= Collection entries =
=== Begin Enclosure ===

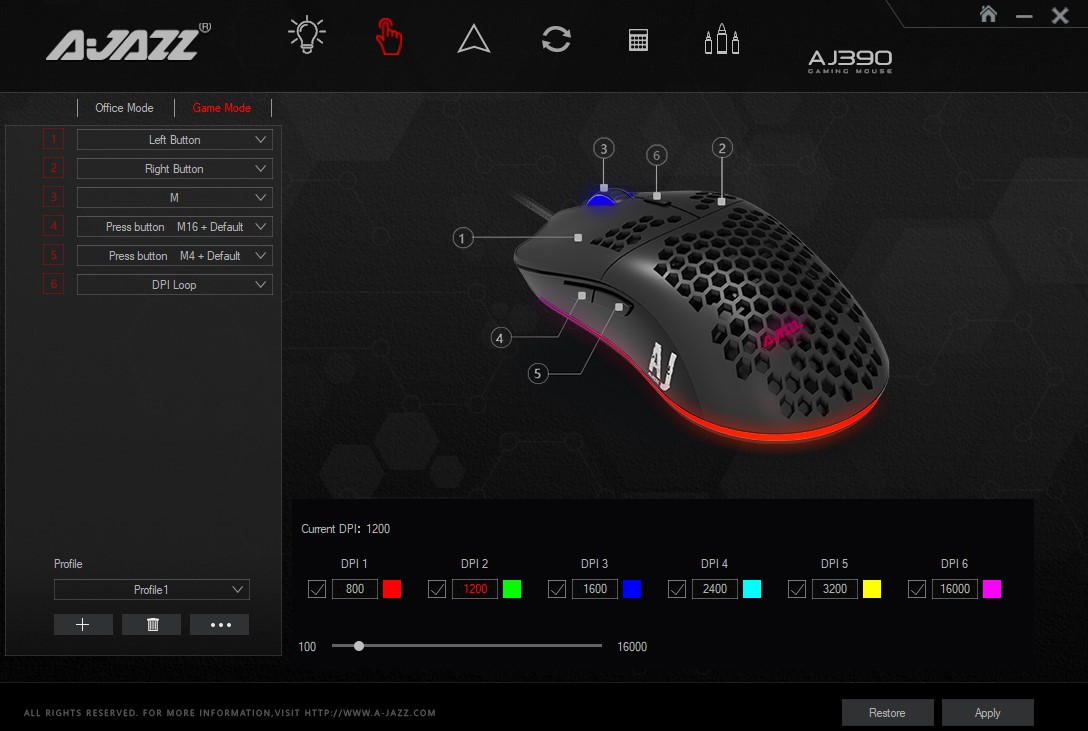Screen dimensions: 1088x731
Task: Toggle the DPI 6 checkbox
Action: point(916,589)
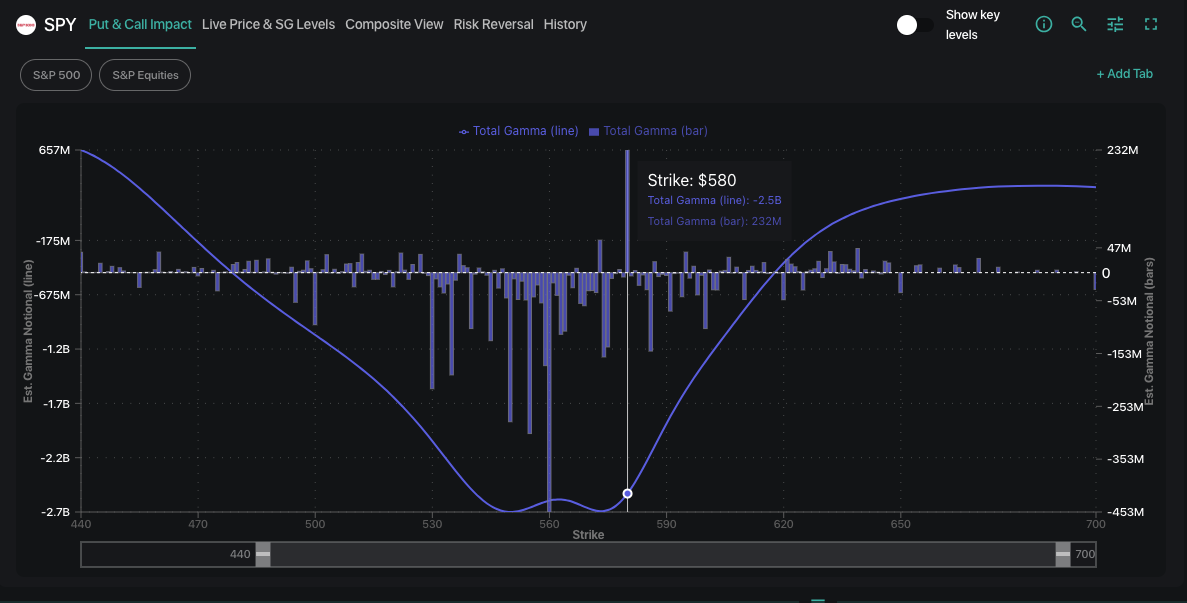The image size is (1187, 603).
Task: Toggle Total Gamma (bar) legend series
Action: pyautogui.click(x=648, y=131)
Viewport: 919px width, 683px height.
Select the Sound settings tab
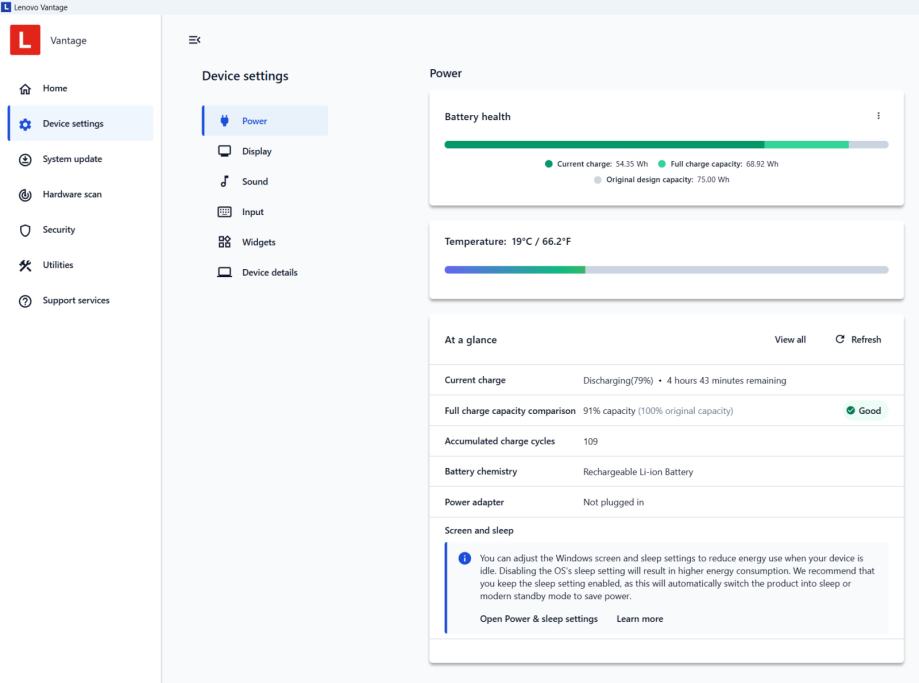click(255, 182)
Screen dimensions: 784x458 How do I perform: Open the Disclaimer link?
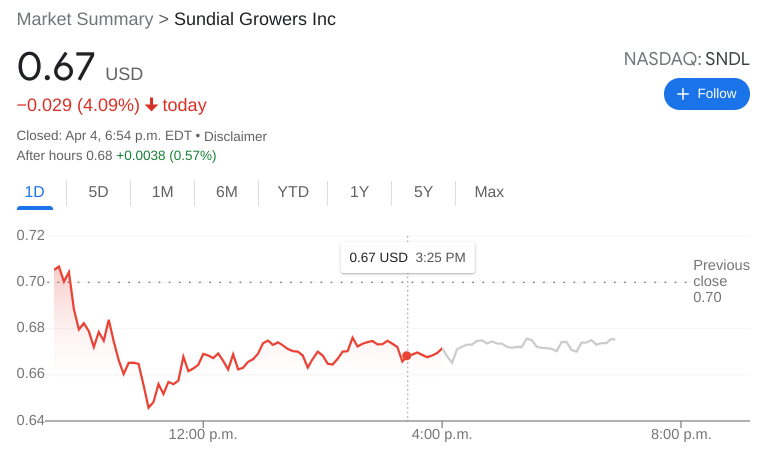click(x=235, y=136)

=== End Enclosure ===

= Work to be completed =
Exclude all pictures and reproduce exactly the lines from the one containing "Select the Sound settings tab" through the final line of the entries above.

= Output =
Select the Sound settings tab
click(255, 182)
Screen dimensions: 784x458 How do I perform: Open the Disclaimer link?
click(x=235, y=136)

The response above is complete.